Method: Biogenic Apatite (CaPO4) Isotope Analysis
Samples are sectioned to target the desired bone/tooth substructure before being ultrasonicated to remove any debris (and if necessary placed through additional cleaning to remove contaminating carbonates). The samples are then pulverized with a mortar and pestle and put through a rigorous oxidative cleaning. First they are immersed in Sodium hypochlorite (NaOCl) for 24 hours to oxidize any organic material, and then in sodium hydroxide (NaOH) for a further 24 hours to remove and humic substances. After thorough rinsing the sample is then dissolved in hydrofluoric acid (HF), and collected to separate it from the CaF2 precipitate. This dissolved sample is then titrated with a silver amine solution, and heated leading to the evaporation of volatile compounds and the formation of a crystal lattice of Ag3PO4. This lattice is then put through multiple rounds of rinsing/centrifuging before being dried and weighed.

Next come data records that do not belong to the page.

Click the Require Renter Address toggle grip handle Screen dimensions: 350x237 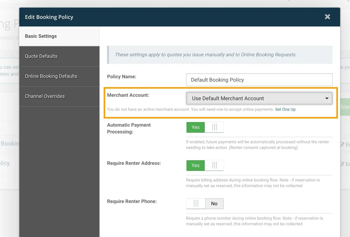(x=214, y=165)
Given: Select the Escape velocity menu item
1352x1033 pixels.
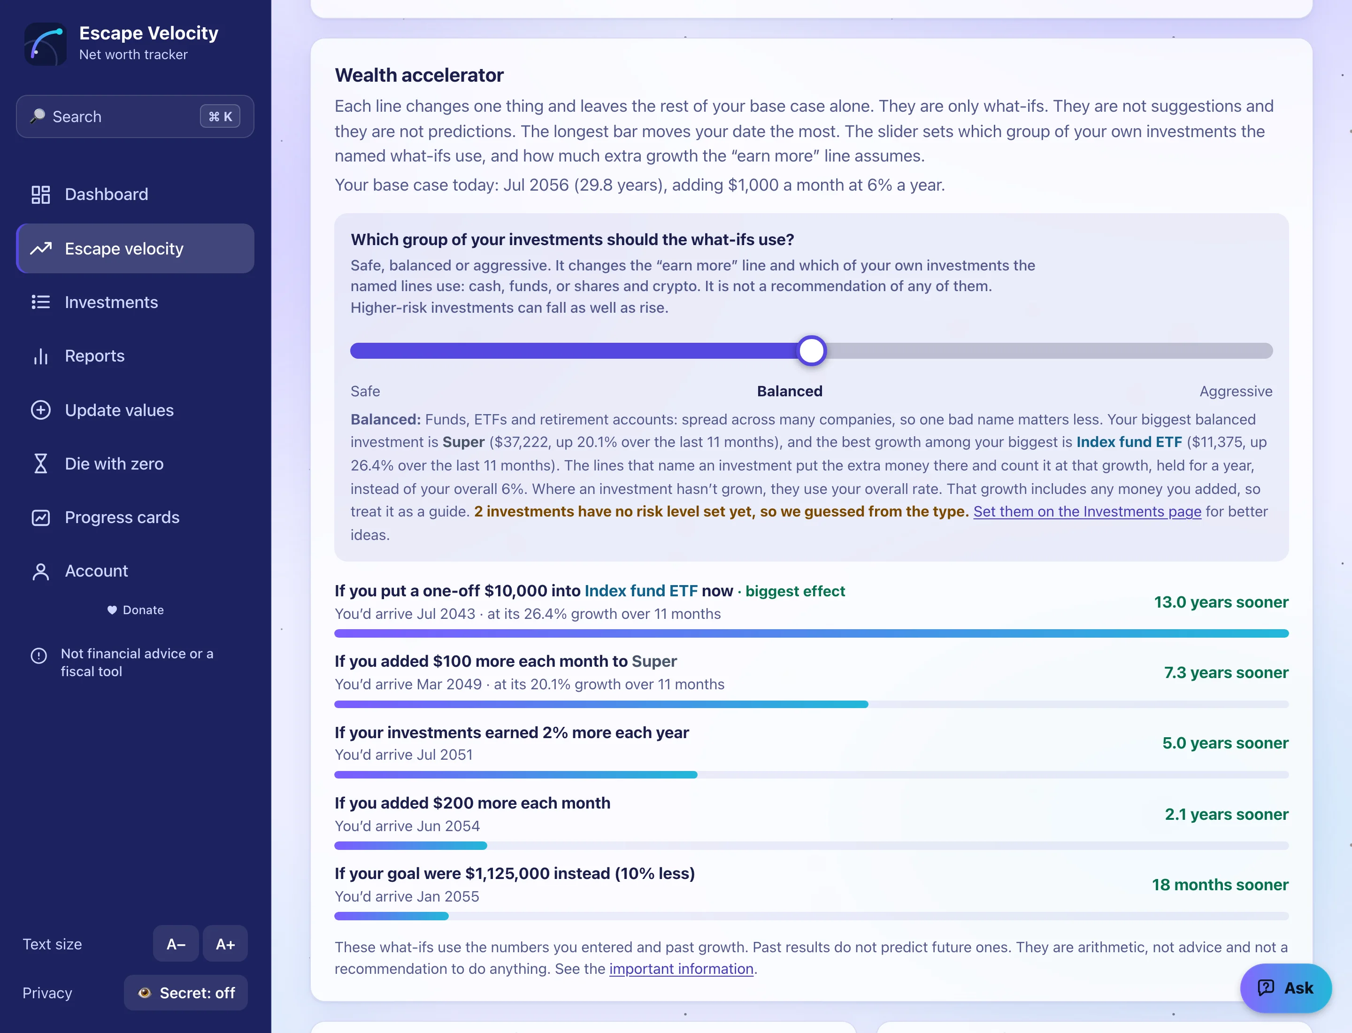Looking at the screenshot, I should [135, 248].
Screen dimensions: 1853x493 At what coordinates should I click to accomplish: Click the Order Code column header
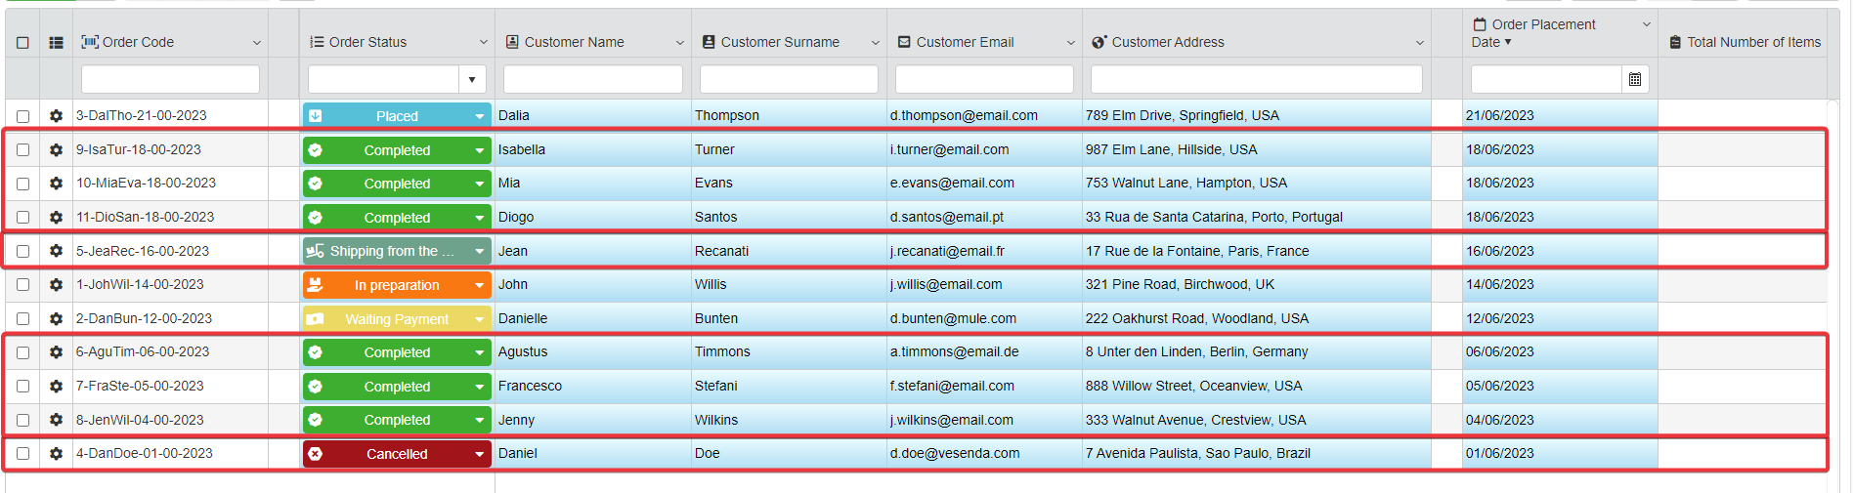138,43
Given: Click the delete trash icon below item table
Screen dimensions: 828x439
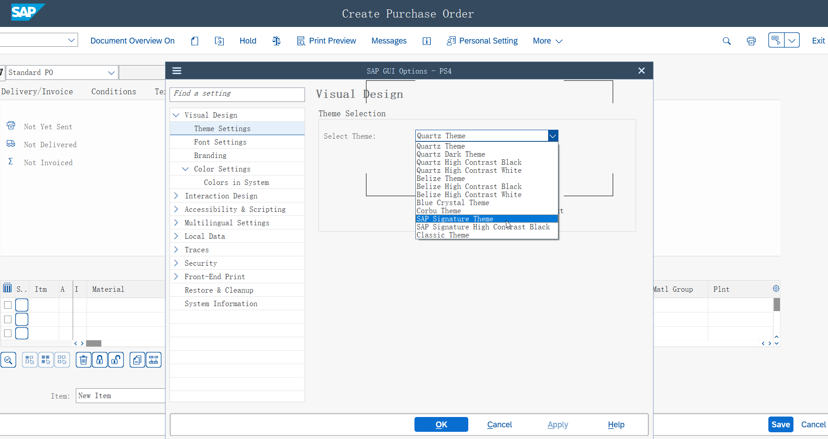Looking at the screenshot, I should click(x=83, y=360).
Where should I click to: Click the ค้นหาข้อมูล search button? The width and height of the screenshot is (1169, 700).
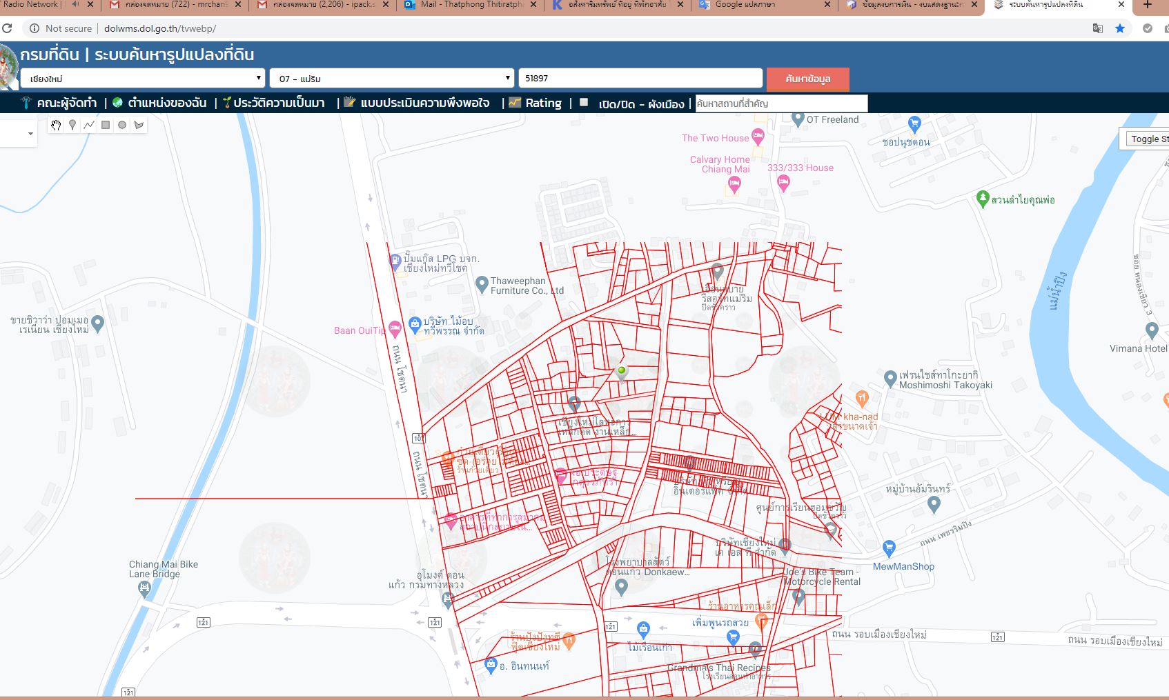(808, 79)
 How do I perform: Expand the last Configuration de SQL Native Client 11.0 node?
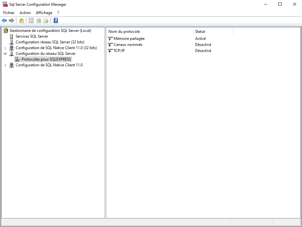coord(5,65)
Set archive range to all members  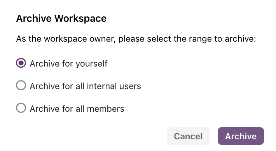pyautogui.click(x=21, y=108)
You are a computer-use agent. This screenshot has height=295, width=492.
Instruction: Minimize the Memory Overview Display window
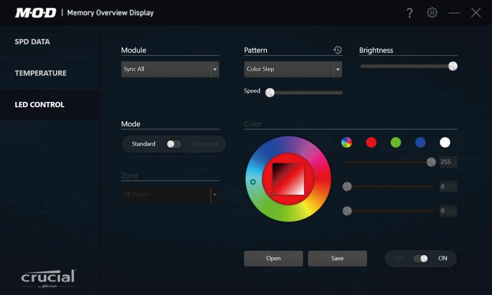[x=454, y=13]
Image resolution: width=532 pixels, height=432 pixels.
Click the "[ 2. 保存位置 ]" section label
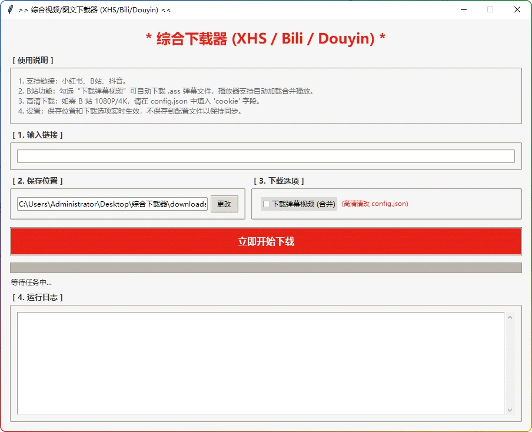pos(37,181)
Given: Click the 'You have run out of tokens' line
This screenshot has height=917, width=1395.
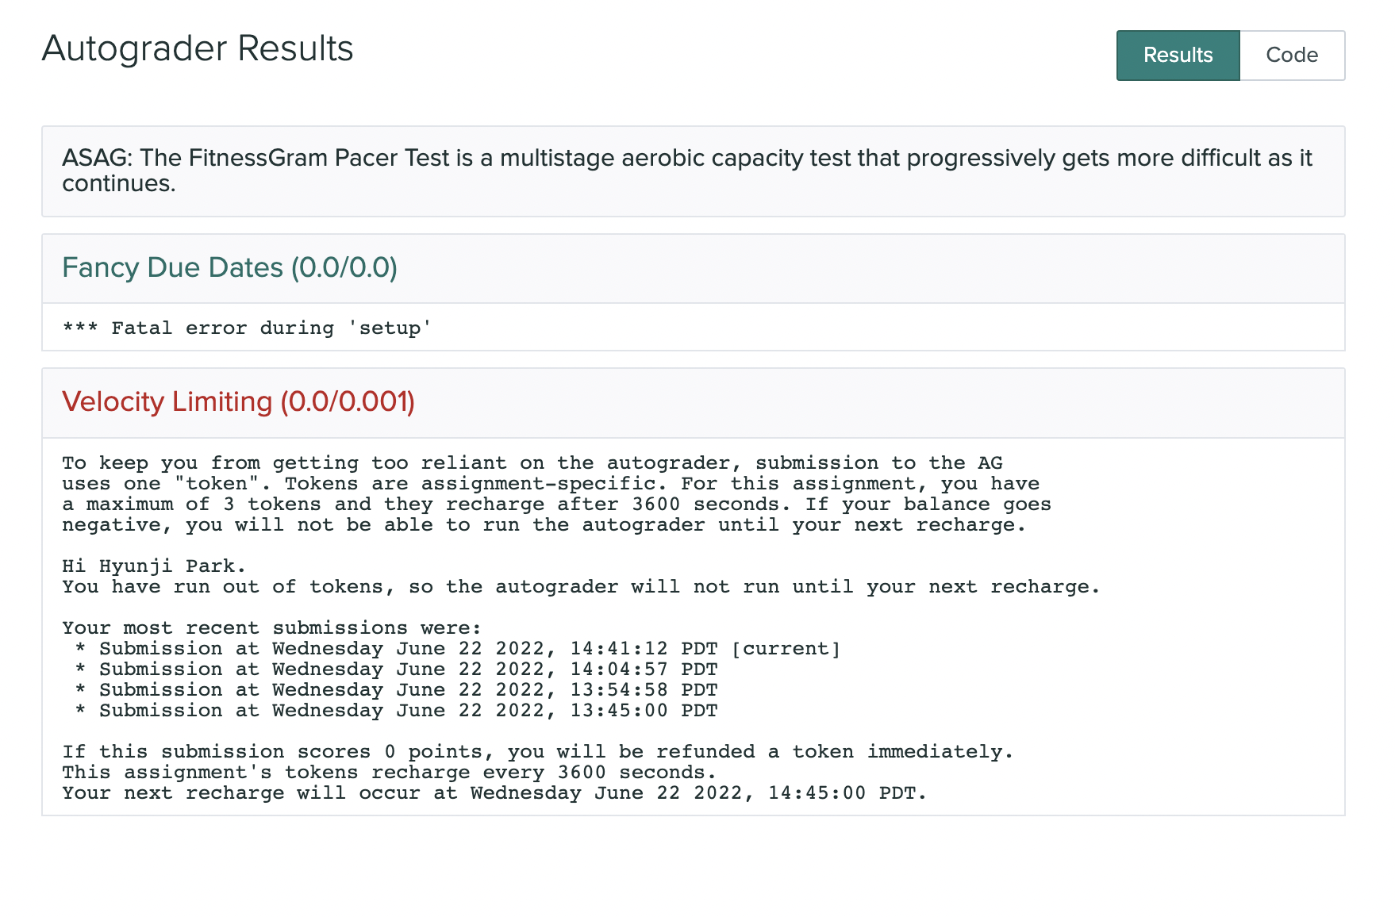Looking at the screenshot, I should (580, 587).
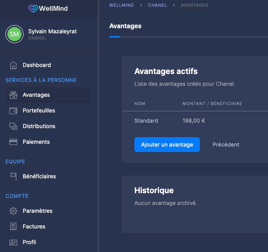Click the Factures receipt icon
This screenshot has height=252, width=268.
(13, 227)
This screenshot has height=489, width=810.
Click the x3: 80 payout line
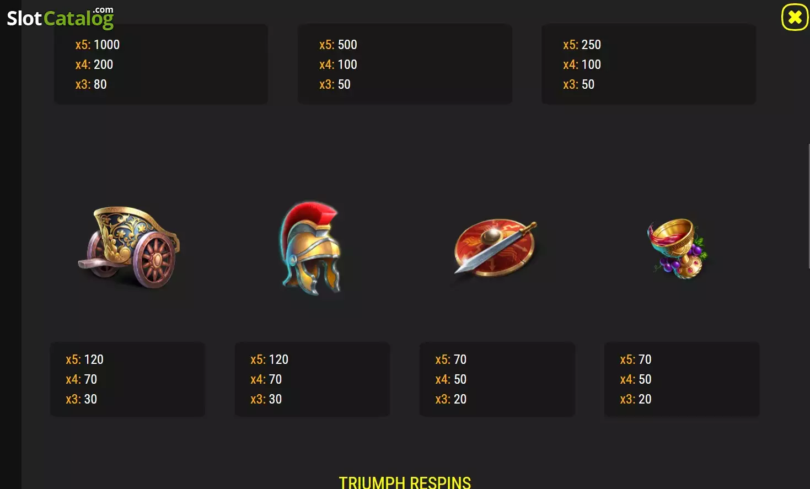coord(91,84)
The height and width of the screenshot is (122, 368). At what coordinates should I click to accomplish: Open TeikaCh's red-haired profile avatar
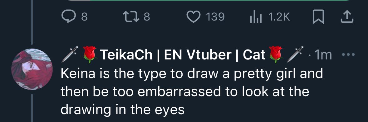(32, 69)
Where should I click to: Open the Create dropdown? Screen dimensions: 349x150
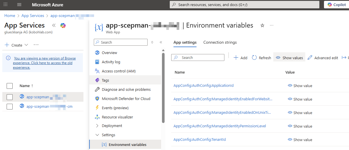pos(16,45)
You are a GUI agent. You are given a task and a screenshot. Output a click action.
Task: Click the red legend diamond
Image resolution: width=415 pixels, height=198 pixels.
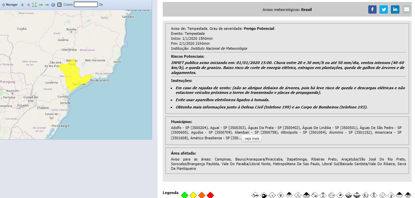210,195
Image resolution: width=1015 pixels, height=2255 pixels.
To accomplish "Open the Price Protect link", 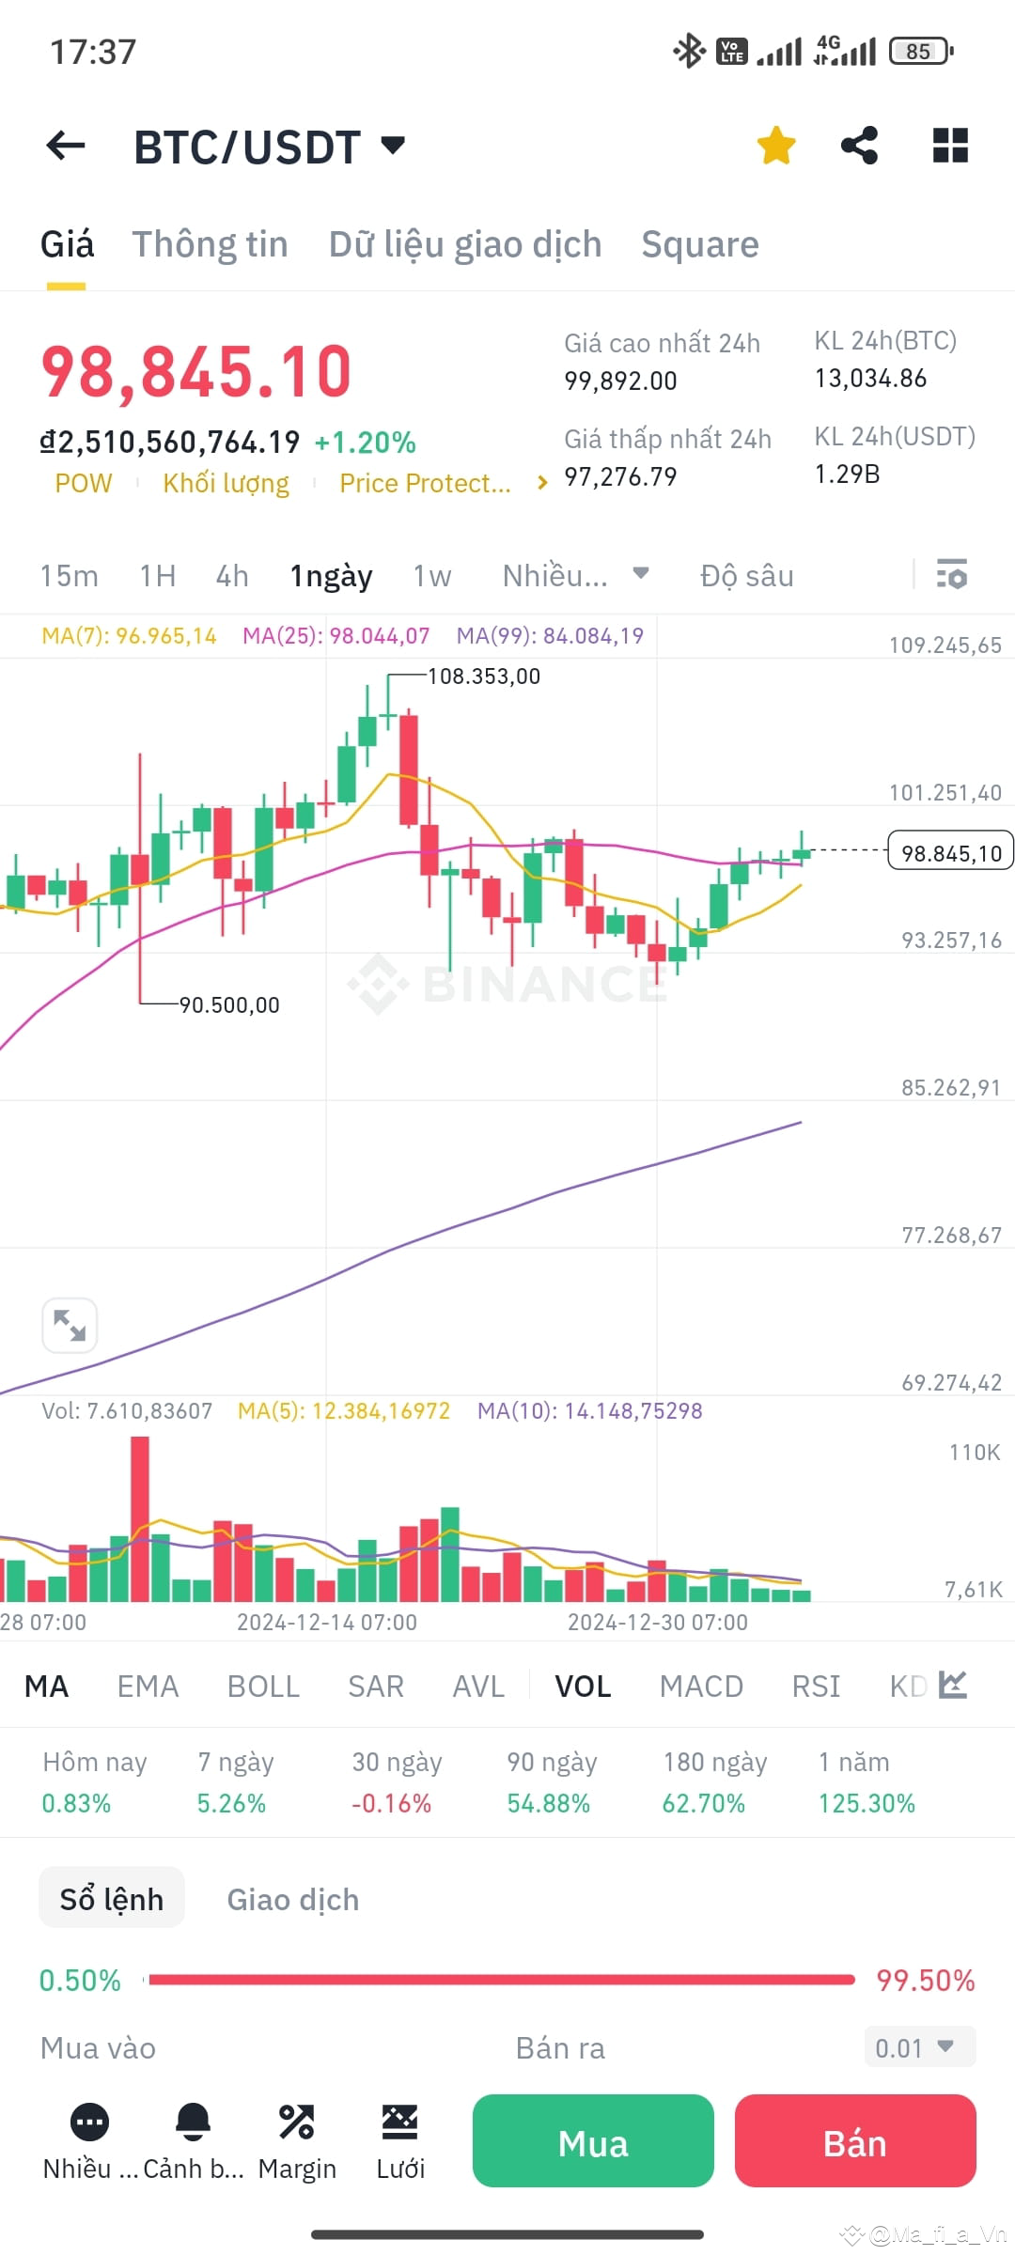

Prepared samples are packaged in silver foil alongside a full methodological standard and then measured on the Thermo Scientific high temperature conversion elemental analyzer with zero-blank autosampler coupled with an isotope ratio mass spectrometer (TC/EA-IRMS) for isotopic analysis. Each sample is run in triplicate.
Phosphate results are reported as δ18O corrected to VSMOW using a three standard regression. Uncertainties for each sample measurement is presented as the 95% confidence interval (CI).